Language of Materials


Access Restrictions

The collection is open for research.

Copy Restrictions

Limited duplication of CSWR material is allowed for research purposes. User is responsible for compliance with all copyright, privacy, and libel laws. Permission is required for publications or distribution.

Film Production History

Salt of the Earth is an American film shot in the Silver City, New Mexico area in 1953 and released in 1954.

Its plot centers on a long and difficult strike, based on the 1951 strike against the Empire Zinc Company in Grant County, New Mexico. In the film, the company is identified as "Delaware Zinc", and the setting is "Zinctown, New Mexico". The film shows how the miners, the company, and the police react during the strike. In neorealist style, the producers and director used actual miners and their families as actors in the film. The film is considered one of the first pictures to include a feminist social and political point of view.

Salt of the Earth was considered 'subversive' because many blacklisted Hollywood professionals worked on it. Included were actors Rosaura Revueltas and Will Geer, writer Michael Wilson, director Herbert J. Biberman, and producer Paul Jarrico. The International Union of Mine, Mill and Smelter Workers sponsored, but did not finance it. The union had been expelled from the CIO in 1950, over the alleged domination of its leadership by communists.

The production employed only five professional actors. The rest were locals from Grant County, New Mexico, largely members of the International Union of Mine, Mill and Smelter Workers, Local 890, many of whom had participated in the strike that inspired the plot. Lead actor Juan Chacón was in real life a union local president.

The project was denounced by the United States House of Representatives for its communist sympathies, and the FBI investigated the film's financing for evidence of hostile foreign interests. It was believed that Salt of the Earth would be used overseas as anti-American propaganda. There was indeed great interest in the film in France, Russia, Mexico, and the U.K. The American Legion called for a nationwide boycott of the film.

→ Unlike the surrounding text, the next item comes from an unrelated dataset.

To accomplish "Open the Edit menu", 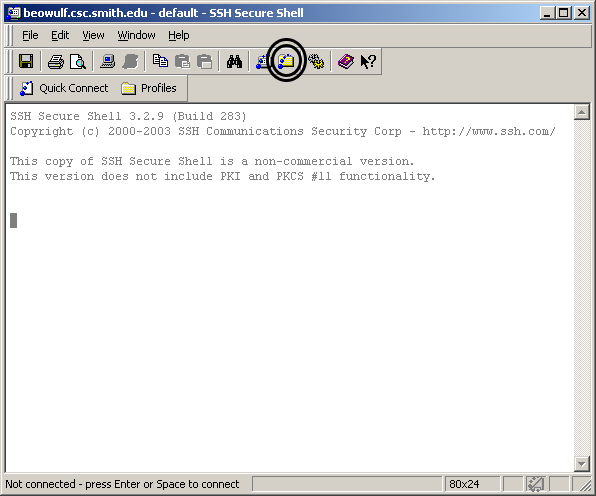I will 60,35.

During production in New Mexico in 1953, anti-Communist vigilantes attacked the film crew and burned homes of union members. Mexican national Rosaura Revueltas, the leading lady, was forced to abandon the set under threat of imprisonment and deportation. Mexican authorities cooperated with the FBI in making it difficult for the crew to shoot her remaining scenes in Mexico.

The film was processed and edited in secret locations in California. The negatives were closely guarded. Film-processing labs were told not to work on Salt of the Earth, and unionized projectionists were instructed not to show it. After its opening night in New York City, the film was rarely seen in the U.S. for another10 years, because all but 12 theaters in the country refused to screen it.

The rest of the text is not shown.